Krishna Consciousness and the Judeo-Christian Tradition
A Guide to Interfaith Discussion
"We Adore Lord Jesus Christ"
According to Srila Prabhupada, "Jesus Christ was a guru." He explains: "...any bona fide preacher of God consciousness must have the qualities of titiksha (tolerance) and karuna (compassion). In the character of Lord Jesus Christ we find both these qualities. He was so tolerant that even while he was being crucified, he didn’t condemn anyone. And he was so compassionate that he prayed to God to forgive the very persons who were trying to kill him...As Christ was being crucified he prayed, ‘Father, forgive them. They know not what they are doing.’
"Jesus Christ was such a great personality—the son of God, the representative of God. He had no fault. Still, he was crucified. He wanted to deliver God consciousness, but in return they crucified him—they were so thankless. They could not appreciate his preaching. But we appreciate him and give him all honor as the representative of God. Of course, the message that Christ preached was just according to his particular time, place, and country, and just suited for a particular group of people. But certainly he is the representative of God. Therefore, we adore Lord Jesus Christ and offer our obeisances to him.
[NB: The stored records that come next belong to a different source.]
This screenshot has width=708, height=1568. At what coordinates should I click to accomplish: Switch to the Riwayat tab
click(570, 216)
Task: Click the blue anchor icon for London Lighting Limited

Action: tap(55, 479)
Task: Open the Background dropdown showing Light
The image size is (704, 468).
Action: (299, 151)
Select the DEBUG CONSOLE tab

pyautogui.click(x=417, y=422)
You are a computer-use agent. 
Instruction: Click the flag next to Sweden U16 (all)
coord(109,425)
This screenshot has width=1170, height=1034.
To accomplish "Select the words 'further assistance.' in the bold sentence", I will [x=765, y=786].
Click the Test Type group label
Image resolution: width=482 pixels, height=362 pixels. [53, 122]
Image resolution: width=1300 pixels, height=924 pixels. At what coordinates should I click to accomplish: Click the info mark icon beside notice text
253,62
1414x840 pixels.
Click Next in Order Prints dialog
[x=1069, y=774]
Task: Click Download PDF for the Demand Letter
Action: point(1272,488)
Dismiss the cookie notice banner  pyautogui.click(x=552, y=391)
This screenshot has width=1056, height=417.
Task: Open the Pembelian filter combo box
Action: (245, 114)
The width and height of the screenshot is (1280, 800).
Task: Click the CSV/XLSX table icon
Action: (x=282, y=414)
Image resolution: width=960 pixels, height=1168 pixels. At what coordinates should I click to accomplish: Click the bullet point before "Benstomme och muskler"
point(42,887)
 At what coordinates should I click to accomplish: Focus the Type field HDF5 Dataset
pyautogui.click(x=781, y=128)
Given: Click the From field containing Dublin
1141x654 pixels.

"Once in Melbourne, a group of Christian ministers came to visit me. They asked, ‘What is your idea of Jesus Christ?’ I told them, ‘He is our guru. He is preaching God consciousness, so he is our spiritual master.’ The ministers very much appreciated that."
In The Path of Perfection, Srila Prabhupada describes the Vaishnava understanding of Christ and Christianity in greater detail:
"Bhakti-yoga means connecting ourselves with Krishna, God, and becoming His eternal associates. Bhakti-yoga cannot be applied to any other objective; therefore in Buddhism, for instance, there is no bhakti-yoga, because they do not recognize the Supreme Lord existing as the supreme objective. Christians, however, practice bhakti-yoga when they worship Jesus Christ, because they are accepting him as the son of God and are therefore accepting God. Unless one accepts God, there is no question of bhakti-yoga. Christianity, therefore, is also a form of Vaishnavaism, because God is recognized... However, where there is no recognition of a personal God...there is no question of bhakti-yoga."
Rohininandana dasa describes how he came to Krishna Consciousness: "While I was visiting Edinburgh at the time of the Arts Festival in 1970, a friend remarked to me, ‘There are some unusual people living just a few streets away. They shave their heads and wear robes, and they’re very poor. They’re some kind of monks. And whatever food they have they share with anyone who goes to their place.’ I was both awed and attracted just by hearing about these people, and I thought of my own miserly, anxious existence. Inside I wished that I was like them.
"...I began searching for a teacher, a perfect Christian. Apart from Jesus, I had no faith in any ‘holy man.’ Jesus was my model, my hero...So I used to visit St. Paul’s cathedral and stand for long periods in front of a painting of Lord Jesus that hung above one of the side aisles. I felt the Lord’s presence here more than anywhere else. ‘I am the light of the world, standing at the door of your heart. If you hear my call and answer me, allowing me in, we can exchange love with each another.’ The kindness of Jesus touched my heart, and I felt I must follow him...
"Lord Jesus had kindly given me a glimpse of his glory, but now I knew I needed training, practice in being a proper Christian. Yet who would teach me? I prayed,, ‘My dear Lord Jesus, please guide me to someone who perfectly practices your teachings..."
Upon hearing Srila Prabhupada lecture, Rohininandana dasa was "amazed that what Prabhupada was saying made so much sense. He explained that there is a distinct difference between matter and spirit; that the soul within remains constant throughout the many changes of the body and therefore is unaffected by death; that there is a common spiritual goal for all humanity, the absence of which renders human life ultimately meaningless, and that when there are no higher principles for people to strive toward, the entire society eventually becomes pandemonium. As he expounded further, he cleared all of my doubts in such a simple and pure way that I began to realize, ‘Here is the person who is going to train me in spiritual life. Here is that perfect Christian I’ve been looking for.’"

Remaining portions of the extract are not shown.